E' stato così in questi anni che hanno sì generato profitti ma anche garantito la continuità del progetto di crescita graduale fino ad affacciarsi stabilmente in Europa trascurando, però, una parte altrettanto essenziale: l'infrastruttura della società che non è solo fatta da figure dirigenziali (al momento a conduzione familiare con l'eccezione di Chiavelli, braccio destro e propaggine per la simbiosi con la FilmAuro) ma anche da un settore giovanile, un centro sportivo o (magari…) uno stadio di proprietà.

E dove dovrebbe prendere tutti questi soldi il club per foraggiare piani del genere? Il Napoli non può permettersi un allenatore al quale va tributato sicuramente un grande applauso per il lavoro svolto ma costituisce un ostacolo a questa politica societaria che finora ha trovato la forza di rigenerarsi senza disporre di petrol-dollari o ricchezze derivanti dalla munificenza di altri magnati che hanno investito nelle franchigie sportive.

Sarri deve andar via? No, è amatissimo dalla piazza e l'empatia tra un allenatore e il (suo) popolo di tifosi ha rappresentato (e rappresenta) una fonte di energia alternativa preziosa. No, a patto che il suo modello di riferimento collimi con quello dell'azienda che gli ha dato pieni poteri quando ha accettato il ‘patto scudetto' e nell'estate scorsa – stoppando ogni cessione eccellente e contenendo gli investimenti – ha provveduto anche al rinnovo dei big ma adesso fa il conto di quelle scelte. No, a meno che non abbia legittime ambizioni personali e professionali differenti, tali da trasferirsi in club più ricchi e potenti a livello internazionale. In tal caso gli andrebbe fatto solo un grande in bocca al lupo, salutandolo con un abbraccio affettuoso e sincero.

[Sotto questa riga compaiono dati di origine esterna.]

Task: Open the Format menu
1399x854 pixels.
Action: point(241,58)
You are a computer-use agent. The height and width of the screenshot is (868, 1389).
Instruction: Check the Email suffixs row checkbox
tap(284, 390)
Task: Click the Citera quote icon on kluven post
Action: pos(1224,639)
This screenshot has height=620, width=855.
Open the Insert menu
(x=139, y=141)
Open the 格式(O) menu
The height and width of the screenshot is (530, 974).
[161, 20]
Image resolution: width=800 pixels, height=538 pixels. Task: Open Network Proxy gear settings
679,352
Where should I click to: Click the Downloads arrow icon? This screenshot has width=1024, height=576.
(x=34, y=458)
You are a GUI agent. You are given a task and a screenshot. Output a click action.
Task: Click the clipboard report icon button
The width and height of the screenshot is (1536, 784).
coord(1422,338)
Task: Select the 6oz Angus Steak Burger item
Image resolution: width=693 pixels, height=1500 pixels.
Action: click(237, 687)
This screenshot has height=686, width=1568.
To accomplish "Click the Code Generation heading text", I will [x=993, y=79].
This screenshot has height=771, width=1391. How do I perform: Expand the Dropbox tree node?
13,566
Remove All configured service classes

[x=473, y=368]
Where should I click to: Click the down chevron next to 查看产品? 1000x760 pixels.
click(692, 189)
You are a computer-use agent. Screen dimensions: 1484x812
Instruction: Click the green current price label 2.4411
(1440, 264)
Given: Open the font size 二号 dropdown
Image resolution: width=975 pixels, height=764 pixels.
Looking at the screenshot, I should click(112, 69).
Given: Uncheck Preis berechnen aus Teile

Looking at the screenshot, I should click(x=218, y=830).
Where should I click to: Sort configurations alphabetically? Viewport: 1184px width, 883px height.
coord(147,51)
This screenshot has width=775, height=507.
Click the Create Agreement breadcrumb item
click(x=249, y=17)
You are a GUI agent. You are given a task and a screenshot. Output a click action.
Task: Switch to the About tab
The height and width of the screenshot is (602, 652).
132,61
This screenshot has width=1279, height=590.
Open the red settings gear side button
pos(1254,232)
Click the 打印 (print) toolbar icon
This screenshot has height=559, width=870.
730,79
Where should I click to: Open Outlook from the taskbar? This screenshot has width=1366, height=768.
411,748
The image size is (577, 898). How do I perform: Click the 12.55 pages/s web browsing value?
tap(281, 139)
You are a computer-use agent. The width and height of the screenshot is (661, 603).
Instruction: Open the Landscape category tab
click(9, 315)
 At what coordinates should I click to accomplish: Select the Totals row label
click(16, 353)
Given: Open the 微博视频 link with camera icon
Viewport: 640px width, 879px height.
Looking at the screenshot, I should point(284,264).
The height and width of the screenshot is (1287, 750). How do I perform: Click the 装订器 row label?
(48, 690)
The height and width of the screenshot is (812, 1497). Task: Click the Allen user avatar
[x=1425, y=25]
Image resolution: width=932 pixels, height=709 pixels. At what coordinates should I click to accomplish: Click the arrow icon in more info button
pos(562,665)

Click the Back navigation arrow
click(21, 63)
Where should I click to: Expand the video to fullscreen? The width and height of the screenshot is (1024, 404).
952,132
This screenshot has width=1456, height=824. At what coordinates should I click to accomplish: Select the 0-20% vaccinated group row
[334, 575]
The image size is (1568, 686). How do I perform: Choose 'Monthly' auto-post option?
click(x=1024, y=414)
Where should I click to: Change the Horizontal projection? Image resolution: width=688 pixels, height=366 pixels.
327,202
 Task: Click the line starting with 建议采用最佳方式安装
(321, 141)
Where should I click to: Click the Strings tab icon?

E' finito un ciclo? Sì ma non il suo. E' finito il ciclo di un gruppo allestito cinque anni fa grazie anche a una figura (Rafa Benitez) che a livello internazionale ha speso la propria rete di contatti portando calciatori come Higuain (poi volato alla Juve), José Callejon, Pepe Reina, Raul Albiol (non top player ma almeno rivelatisi di prima fascia) ai quali si sono aggiunti Faouzi Ghoulam, Dries Mertens, Jorginho e Koulibaly. E a giudicare dalle ultime parole del presidente Aurelio De Laurentiis se separazione ci sarà è perché questo Napoli ha bisogno di un altro manager che ponga le basi per il futuro e quel periodo così esaltante, culminato con un quasi scudetto e la terza qualificazione consecutiva alla Champions, continui. Con o senza Sarri. Per fortuna o purtroppo.